DATA
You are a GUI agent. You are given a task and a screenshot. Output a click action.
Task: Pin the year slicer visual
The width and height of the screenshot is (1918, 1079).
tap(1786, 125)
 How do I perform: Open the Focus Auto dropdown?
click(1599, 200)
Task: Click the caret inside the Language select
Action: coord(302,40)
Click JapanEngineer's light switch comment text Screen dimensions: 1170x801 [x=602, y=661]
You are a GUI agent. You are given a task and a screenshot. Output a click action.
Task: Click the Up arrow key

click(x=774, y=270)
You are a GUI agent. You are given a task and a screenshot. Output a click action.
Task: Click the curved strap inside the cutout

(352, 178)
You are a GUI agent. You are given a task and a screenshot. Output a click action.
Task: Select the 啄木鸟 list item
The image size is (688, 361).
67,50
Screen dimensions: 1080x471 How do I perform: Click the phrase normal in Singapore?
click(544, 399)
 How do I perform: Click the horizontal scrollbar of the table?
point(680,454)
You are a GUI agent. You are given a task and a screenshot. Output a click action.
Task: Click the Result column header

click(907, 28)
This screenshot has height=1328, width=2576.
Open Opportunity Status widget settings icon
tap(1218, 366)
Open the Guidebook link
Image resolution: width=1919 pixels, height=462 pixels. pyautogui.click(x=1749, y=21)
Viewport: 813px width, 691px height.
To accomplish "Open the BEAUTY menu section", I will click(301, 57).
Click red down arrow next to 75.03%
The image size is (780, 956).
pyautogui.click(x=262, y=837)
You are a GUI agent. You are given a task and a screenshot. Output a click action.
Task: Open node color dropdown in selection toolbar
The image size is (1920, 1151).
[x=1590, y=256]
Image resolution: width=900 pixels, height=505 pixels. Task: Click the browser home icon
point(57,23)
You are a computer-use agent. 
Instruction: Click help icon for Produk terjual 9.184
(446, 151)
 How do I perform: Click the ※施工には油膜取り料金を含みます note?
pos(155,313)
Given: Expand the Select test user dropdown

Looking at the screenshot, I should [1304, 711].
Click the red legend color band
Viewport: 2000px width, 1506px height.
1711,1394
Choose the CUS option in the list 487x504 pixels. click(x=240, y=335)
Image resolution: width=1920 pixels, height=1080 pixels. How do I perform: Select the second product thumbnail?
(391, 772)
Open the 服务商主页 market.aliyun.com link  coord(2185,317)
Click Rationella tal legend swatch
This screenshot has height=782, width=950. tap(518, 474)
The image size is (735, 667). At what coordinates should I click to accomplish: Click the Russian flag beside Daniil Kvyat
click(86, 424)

SHORT EXERCISE
Can you copy out all of the material above, line for line, with nothing changed?

RIGHT ANSWER
You are a GUI agent. You are given a task and a screenshot. Output a click action.
Task: Pin the year slicer visual
The width and height of the screenshot is (1918, 1079).
tap(1786, 125)
 How do I perform: Open the Focus Auto dropdown?
click(1599, 200)
Task: Click the caret inside the Language select
Action: coord(302,40)
Click JapanEngineer's light switch comment text Screen dimensions: 1170x801 [x=602, y=661]
You are a GUI agent. You are given a task and a screenshot. Output a click action.
Task: Click the Up arrow key

click(x=774, y=270)
You are a GUI agent. You are given a task and a screenshot. Output a click action.
Task: Click the curved strap inside the cutout

(352, 178)
You are a GUI agent. You are given a task and a screenshot. Output a click action.
Task: Select the 啄木鸟 list item
The image size is (688, 361).
67,50
Screen dimensions: 1080x471 How do I perform: Click the phrase normal in Singapore?
click(544, 399)
 How do I perform: Click the horizontal scrollbar of the table?
point(680,454)
You are a GUI agent. You are given a task and a screenshot. Output a click action.
Task: Click the Result column header

click(907, 28)
This screenshot has height=1328, width=2576.
Open Opportunity Status widget settings icon
tap(1218, 366)
Open the Guidebook link
Image resolution: width=1919 pixels, height=462 pixels. pyautogui.click(x=1749, y=21)
Viewport: 813px width, 691px height.
To accomplish "Open the BEAUTY menu section", I will click(301, 57).
Click red down arrow next to 75.03%
The image size is (780, 956).
pyautogui.click(x=262, y=837)
You are a GUI agent. You are given a task and a screenshot. Output a click action.
Task: Open node color dropdown in selection toolbar
The image size is (1920, 1151).
[x=1590, y=256]
Image resolution: width=900 pixels, height=505 pixels. Task: Click the browser home icon
point(57,23)
You are a computer-use agent. 
Instruction: Click help icon for Produk terjual 9.184
(446, 151)
 How do I perform: Click the ※施工には油膜取り料金を含みます note?
pos(155,313)
Given: Expand the Select test user dropdown

Looking at the screenshot, I should [1304, 711].
Click the red legend color band
Viewport: 2000px width, 1506px height.
1711,1394
Choose the CUS option in the list 487x504 pixels. click(x=240, y=335)
Image resolution: width=1920 pixels, height=1080 pixels. How do I perform: Select the second product thumbnail?
(391, 772)
Open the 服务商主页 market.aliyun.com link  coord(2185,317)
Click Rationella tal legend swatch
This screenshot has height=782, width=950. tap(518, 474)
The image size is (735, 667). At what coordinates should I click to accomplish: Click the Russian flag beside Daniil Kvyat
click(86, 424)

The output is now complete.